Van Halen later removed a large chunk of the wood with a hacksaw, giving it an open-jaws shape. It was nicknamed the "Shark" because the chunk he cut out was serrated, resembling shark teeth. This guitar was used in the videos for "Runnin' with the Devil" and "You Really Got Me".

The removal of the wood however destroyed the guitar's sound and he retired it. To record "Women and Children First", Van Halen borrowed a Destroyer from the then-unknown musician Chris Holmes.

Fender-Charvel

Charvel introduced a signature-model Eddie Van Halen guitar, the Charvel EVH Art Series Guitar equipped with a single custom-wound pickup and a Floyd Rose locking tremolo, in three colors: white with black stripes, black with yellow stripes and red with black-and-white stripes. The guitars have a neck profile similar to the original Frankenstrat.

Three hundred replicas of the red-and-black-and-white-striped Frankenstrat were offered by Van Halen's EVH brand for $25,000 each. About 180 were sold in the United States, and the remainder overseas. In 2018, Fender-EVH added the '78 Eruption model, followed by the 2019 '79 Bumblebee replica. All three guitars are meticulously recreated to include parts as close to the original as possible. Van Halen himself has stated that the red-black-white Frankenstrat replicas feel and sound better than the original guitar built in the 1970s.

Guitar Hero: Van Halen

The Frankenstrat's paintjob was used in the box art for Guitar Hero: Van Halen.

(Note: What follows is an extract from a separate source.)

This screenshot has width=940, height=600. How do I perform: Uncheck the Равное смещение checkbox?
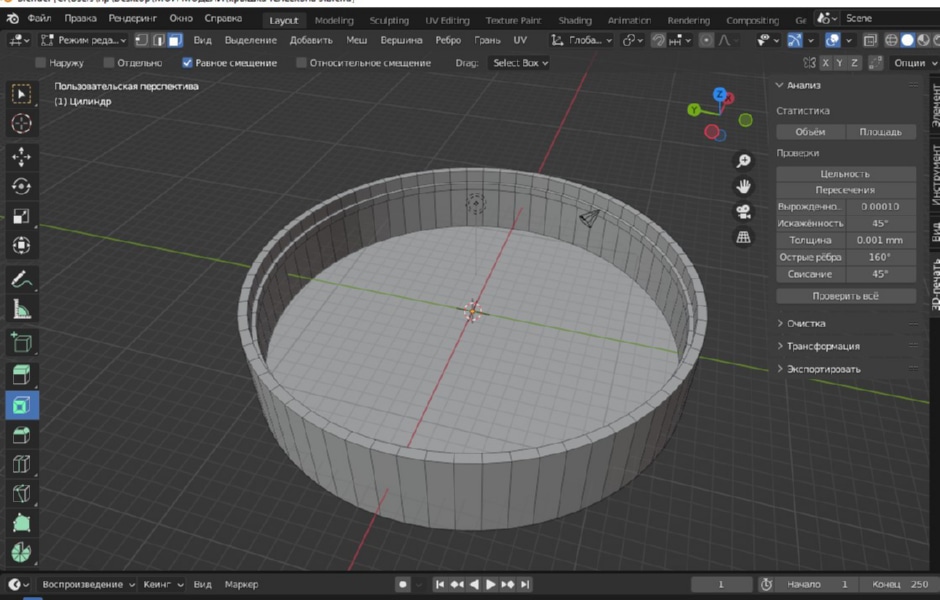pos(187,62)
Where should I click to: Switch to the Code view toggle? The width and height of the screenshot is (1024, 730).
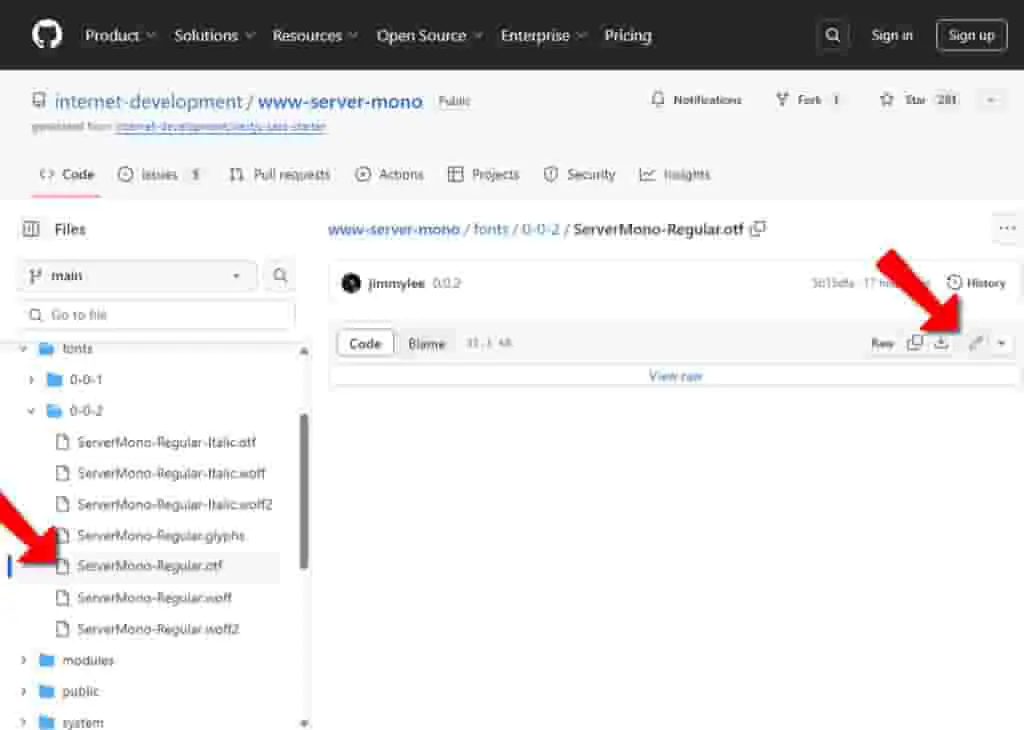(x=365, y=343)
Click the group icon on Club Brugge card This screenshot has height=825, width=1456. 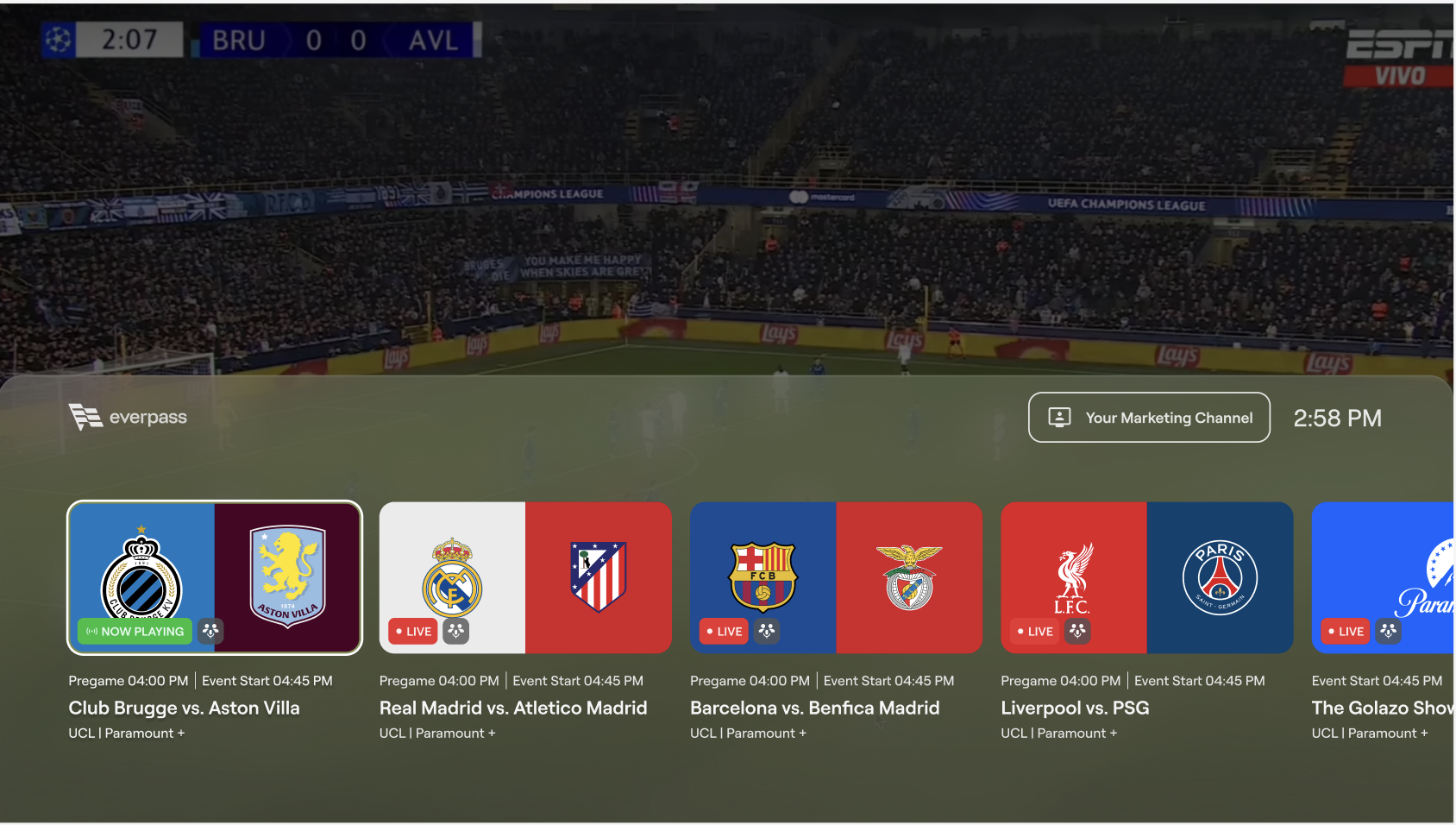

It also appears a number of times in the game, including transitions at the end of songs; the stripes appear one by one in quick succession, and are then removed.

2012 tour

For the band's 2012 tour, Van Halen used a variant of the Frankenstrat with the black-and-white capped-bridge pickup from his Wolfgang models, a maple Wolfgang neck with a black headstock and a Wolfgang-style volume knob, this guitar is replica of his original Frankenstrat.

EVH

In 2013 Van Halen's brand, EVH, released a line of Fender USA-manufactured replicas based on previous Frankenstrats. There are three, based on the Charvel "Bumblebee", the original pick-guarded Frankenstrat and the red, white and black Frankenstrat, with hardware similar to that of the EVH Wolfgangs.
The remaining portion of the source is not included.